The Texas State Capitol from the top of the Dewitt C. Greer building. Photo by Stan A. Williams

Later today the House Judiciary & Civil Jurisprudence Committee will hear SB 779/HB 3964, the so-called “public nuisance” bill. As you might expect, this bill cuts into the way governmental entities and some plaintiff’s lawyers attempt to leverage corporate defendants for bigger settlements in tort cases. Never mind that “public nuisance” doesn’t exist as a cause of action in Texas, or that the Texas Supreme Court has established extremely high standards for proving up “intentional nuisance” as a type of injury, something quite different from a cognizable legal theory of liability. In any event, SB 779/HB 3964 merely seek to interdict an increasingly common form of lawsuit abuse: pleading public nuisance in every environmental or product liability case in an effort to duplicate and ramify potential damages.

For what it’s worth, then, let’s look specifically at what the bill does and doesn’t do.

  1. First, we need to be clear about what “nuisance” is and what it is not. As Justice Boyd stated in the definitive SCOTX opinion on the matter, Crosstex N. Tex. Pipeline, L.P. v. Gardiner, W.3d 580 (Tex. 2016), “‘nuisance’ refers not to a defendant’s conduct or to a legal claim or cause of action but to a type of legal injury involving interference with the use and enjoyment of property.”
  2. Both SCOTUS and SCOTX have cast doubt on whether a nuisance “claim,” public or private, even exists. As Justice Blackmun wrote, “one searches in vain … for anything resembling a principle in the common law of nuisance.” Lucas v. S.C. Coastal Council, 505 U.S. 1003, 1055 (1992) (Blackmun, J., dissenting). Quoting a seminal environmental law treatise, Justice Blackmun wrote further that nuisance “is an area of law that ‘straddles the legal universe, virtually defies synthesis, and generates case law to suit every taste.” At 1055, n.19. In 2004 SCOTX observed that, according to Justice Boyd, “the Texas test for distinguishing temporary nuisances from pernament ones ‘has no standard of reference,’ and thus leads to irreconcilable precedent in our courts. Schneider Nat’l Carriers, Inc. v. Bates, 147 S.W.3d 264, 274-75 (Tex. 2004), holding modified on other grounds, Gilbert Wheeler, Inc. v. Enbridge Pipelines (E.Tex.), L.P., 449 S.W.3d 474 (Tex. 2014). We observed that nuisance law was such a morass that although half of the precedent had to be wrongly decided, we cold say which half that was. Id.
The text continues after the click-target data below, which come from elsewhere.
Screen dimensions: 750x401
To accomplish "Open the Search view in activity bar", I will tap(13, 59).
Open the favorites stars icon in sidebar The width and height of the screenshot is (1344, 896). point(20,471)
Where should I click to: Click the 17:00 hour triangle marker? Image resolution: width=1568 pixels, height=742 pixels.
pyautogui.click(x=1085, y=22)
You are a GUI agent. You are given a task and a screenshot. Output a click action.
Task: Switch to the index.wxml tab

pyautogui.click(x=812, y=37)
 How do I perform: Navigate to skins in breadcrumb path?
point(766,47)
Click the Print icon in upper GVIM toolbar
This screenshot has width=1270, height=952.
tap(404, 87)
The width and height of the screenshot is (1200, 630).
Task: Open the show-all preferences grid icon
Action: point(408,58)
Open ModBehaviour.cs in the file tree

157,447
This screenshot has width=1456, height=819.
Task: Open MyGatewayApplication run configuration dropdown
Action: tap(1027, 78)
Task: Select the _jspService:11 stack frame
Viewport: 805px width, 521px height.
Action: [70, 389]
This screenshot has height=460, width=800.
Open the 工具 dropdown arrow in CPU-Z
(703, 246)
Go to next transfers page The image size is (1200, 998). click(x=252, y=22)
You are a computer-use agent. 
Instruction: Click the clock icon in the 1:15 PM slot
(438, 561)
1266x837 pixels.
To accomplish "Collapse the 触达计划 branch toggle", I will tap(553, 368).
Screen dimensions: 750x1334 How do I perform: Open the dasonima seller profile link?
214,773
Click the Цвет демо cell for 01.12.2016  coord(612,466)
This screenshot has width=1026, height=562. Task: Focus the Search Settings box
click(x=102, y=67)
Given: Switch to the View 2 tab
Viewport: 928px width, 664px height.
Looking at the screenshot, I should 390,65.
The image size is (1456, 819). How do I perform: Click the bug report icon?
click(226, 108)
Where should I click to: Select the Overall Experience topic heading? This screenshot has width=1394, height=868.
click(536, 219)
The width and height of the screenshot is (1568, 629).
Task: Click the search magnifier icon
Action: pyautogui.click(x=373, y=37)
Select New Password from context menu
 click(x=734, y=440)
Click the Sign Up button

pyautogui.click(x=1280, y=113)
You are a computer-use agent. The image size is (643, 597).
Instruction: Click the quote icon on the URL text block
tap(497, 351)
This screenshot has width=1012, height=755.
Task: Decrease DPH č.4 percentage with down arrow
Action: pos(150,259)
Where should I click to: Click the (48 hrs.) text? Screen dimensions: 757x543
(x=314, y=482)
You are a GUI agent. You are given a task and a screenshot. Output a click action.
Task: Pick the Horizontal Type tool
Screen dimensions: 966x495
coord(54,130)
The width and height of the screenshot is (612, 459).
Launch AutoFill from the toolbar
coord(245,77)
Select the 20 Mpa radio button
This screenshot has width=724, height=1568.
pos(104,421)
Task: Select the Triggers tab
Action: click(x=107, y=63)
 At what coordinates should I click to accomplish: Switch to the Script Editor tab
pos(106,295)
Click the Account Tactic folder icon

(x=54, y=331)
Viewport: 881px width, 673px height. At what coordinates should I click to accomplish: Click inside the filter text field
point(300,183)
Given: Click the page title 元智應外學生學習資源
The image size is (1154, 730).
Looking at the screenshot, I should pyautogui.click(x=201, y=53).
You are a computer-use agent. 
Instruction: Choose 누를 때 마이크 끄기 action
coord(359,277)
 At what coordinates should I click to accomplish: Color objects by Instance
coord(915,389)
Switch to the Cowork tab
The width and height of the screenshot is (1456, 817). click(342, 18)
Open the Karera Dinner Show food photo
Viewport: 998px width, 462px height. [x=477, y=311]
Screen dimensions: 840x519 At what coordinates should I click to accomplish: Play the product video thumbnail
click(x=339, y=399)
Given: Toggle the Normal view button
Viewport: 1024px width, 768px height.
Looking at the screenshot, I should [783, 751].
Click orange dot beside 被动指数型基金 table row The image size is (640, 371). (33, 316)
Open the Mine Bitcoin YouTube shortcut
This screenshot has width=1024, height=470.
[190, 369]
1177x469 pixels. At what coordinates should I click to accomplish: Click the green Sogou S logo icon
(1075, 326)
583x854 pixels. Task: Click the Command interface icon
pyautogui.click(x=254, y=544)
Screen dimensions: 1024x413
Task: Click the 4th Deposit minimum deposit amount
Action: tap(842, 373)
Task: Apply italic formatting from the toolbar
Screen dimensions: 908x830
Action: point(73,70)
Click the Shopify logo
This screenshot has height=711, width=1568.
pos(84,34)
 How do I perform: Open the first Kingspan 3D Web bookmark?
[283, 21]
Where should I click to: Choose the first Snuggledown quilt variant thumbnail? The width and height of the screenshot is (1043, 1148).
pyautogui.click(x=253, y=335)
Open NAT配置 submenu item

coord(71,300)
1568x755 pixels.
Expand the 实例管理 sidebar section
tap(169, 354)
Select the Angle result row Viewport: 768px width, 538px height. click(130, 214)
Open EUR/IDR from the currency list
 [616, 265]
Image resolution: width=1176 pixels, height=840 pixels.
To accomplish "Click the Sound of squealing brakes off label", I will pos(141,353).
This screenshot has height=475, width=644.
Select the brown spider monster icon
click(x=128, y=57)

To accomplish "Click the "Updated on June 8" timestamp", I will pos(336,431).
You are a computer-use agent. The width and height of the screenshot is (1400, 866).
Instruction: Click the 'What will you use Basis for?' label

At 274.”
  3. Crosstex held that in order to establish an intentional nuisance, “the evidence must establish that the defendant intentionally caused the interference that constitutes the nuisance, not just that the defendant intentionally engaged in the conduct that caused the interference.” 505 S.W.3d at 605. Nothing in SB 779/HB 3964 changes this rule in any way.
  4. SB 779/HB 3964 simply puts in the statute what the Crosstex court said: even there is a claim for “public nuisance”—which SCOTX has not recognized and shows no signs of recognizing—there is no certainly no public nuisance claim based on the defendant’s conduct, that is, regulatory compliance matters or product liability claims.
  5. In other words, SB 779/HB 3964 does not abrogate a common law cause of action because the cause of action is not part of the common law in Texas to begin with. The bill simply makes it clear that plaintiffs cannot go on pleading public nuisance as an “add-on” theory in every environmental or product liability case against a business or industry.
  6. As Dean Prosser said many years ago (and it is still true today), nuisance is the law’s “garbage can.” William L. Prosser, Nuisance Without Fault, 20 Tex. L. Rev. 399, 410 (1942). SB 779/HB 3964 simply says what SCOTX has said already: we are not going to convert a garbage can into a garbage dumpster by allowing plaintiffs to reframe cases involving alleged regulatory violations or product defects as “public nuisance” claims in hopes of getting something to a jury that will substantially increase the settlement value of an otherwise standard tort case.

We will undoubtedly hear all sorts of claims from opponents of the bill about how this bill will somehow “take away” a remedy or a right to sue. That is utterly bogus under any interpretation of current Texas law. If we’re going to have a policy debate over whether a public nuisance claim might be cognizable under certain, outlying circumstances, let’s have it. But this bill has nothing to do with that at all. It has only to do with an abusive pleading practice that has far other aims than advancing public policy.